▶ [Activity]:
Write out the data below in full, please. Keep every character as given.

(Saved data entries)
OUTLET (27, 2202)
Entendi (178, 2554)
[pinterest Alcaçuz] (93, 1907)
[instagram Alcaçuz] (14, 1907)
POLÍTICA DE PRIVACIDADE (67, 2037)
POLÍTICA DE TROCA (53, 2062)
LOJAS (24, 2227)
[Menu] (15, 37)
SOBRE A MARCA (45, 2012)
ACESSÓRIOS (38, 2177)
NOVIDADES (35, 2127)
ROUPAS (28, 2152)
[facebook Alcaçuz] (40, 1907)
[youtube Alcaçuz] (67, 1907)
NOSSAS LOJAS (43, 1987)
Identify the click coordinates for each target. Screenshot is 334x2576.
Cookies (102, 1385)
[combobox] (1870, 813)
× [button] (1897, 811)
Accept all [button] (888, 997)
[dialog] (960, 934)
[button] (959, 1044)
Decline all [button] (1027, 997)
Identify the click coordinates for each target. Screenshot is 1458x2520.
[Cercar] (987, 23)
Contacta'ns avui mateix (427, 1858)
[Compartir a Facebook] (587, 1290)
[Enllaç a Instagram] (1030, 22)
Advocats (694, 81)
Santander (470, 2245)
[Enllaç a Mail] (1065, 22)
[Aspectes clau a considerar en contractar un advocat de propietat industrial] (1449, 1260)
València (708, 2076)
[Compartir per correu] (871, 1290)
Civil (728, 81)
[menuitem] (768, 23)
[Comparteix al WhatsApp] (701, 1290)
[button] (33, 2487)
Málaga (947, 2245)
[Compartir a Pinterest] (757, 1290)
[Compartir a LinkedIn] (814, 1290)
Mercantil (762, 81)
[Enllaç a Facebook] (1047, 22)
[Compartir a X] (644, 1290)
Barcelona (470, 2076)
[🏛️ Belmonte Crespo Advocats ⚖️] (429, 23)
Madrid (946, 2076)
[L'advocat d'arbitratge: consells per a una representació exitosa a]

▶ [Final answer]:
OUTLET (27, 2202)
Entendi (178, 2554)
[pinterest Alcaçuz] (93, 1907)
[instagram Alcaçuz] (14, 1907)
POLÍTICA DE PRIVACIDADE (67, 2037)
POLÍTICA DE TROCA (53, 2062)
LOJAS (24, 2227)
[Menu] (15, 37)
SOBRE A MARCA (45, 2012)
ACESSÓRIOS (38, 2177)
NOVIDADES (35, 2127)
ROUPAS (28, 2152)
[facebook Alcaçuz] (40, 1907)
[youtube Alcaçuz] (67, 1907)
NOSSAS LOJAS (43, 1987)
Identify the click coordinates for each target. Screenshot is 334x2576.
Cookies (102, 1385)
[combobox] (1870, 813)
× [button] (1897, 811)
Accept all [button] (888, 997)
[dialog] (960, 934)
[button] (959, 1044)
Decline all [button] (1027, 997)
Identify the click coordinates for each target. Screenshot is 1458x2520.
[Cercar] (987, 23)
Contacta'ns avui mateix (427, 1858)
[Compartir a Facebook] (587, 1290)
[Enllaç a Instagram] (1030, 22)
Advocats (694, 81)
Santander (470, 2245)
[Enllaç a Mail] (1065, 22)
[Aspectes clau a considerar en contractar un advocat de propietat industrial] (1449, 1260)
València (708, 2076)
[Compartir per correu] (871, 1290)
Civil (728, 81)
[menuitem] (768, 23)
[Comparteix al WhatsApp] (701, 1290)
[button] (33, 2487)
Málaga (947, 2245)
[Compartir a Pinterest] (757, 1290)
[Compartir a LinkedIn] (814, 1290)
Mercantil (762, 81)
[Enllaç a Facebook] (1047, 22)
[Compartir a X] (644, 1290)
Barcelona (470, 2076)
[🏛️ Belmonte Crespo Advocats ⚖️] (429, 23)
Madrid (946, 2076)
[L'advocat d'arbitratge: consells per a una representació exitosa a]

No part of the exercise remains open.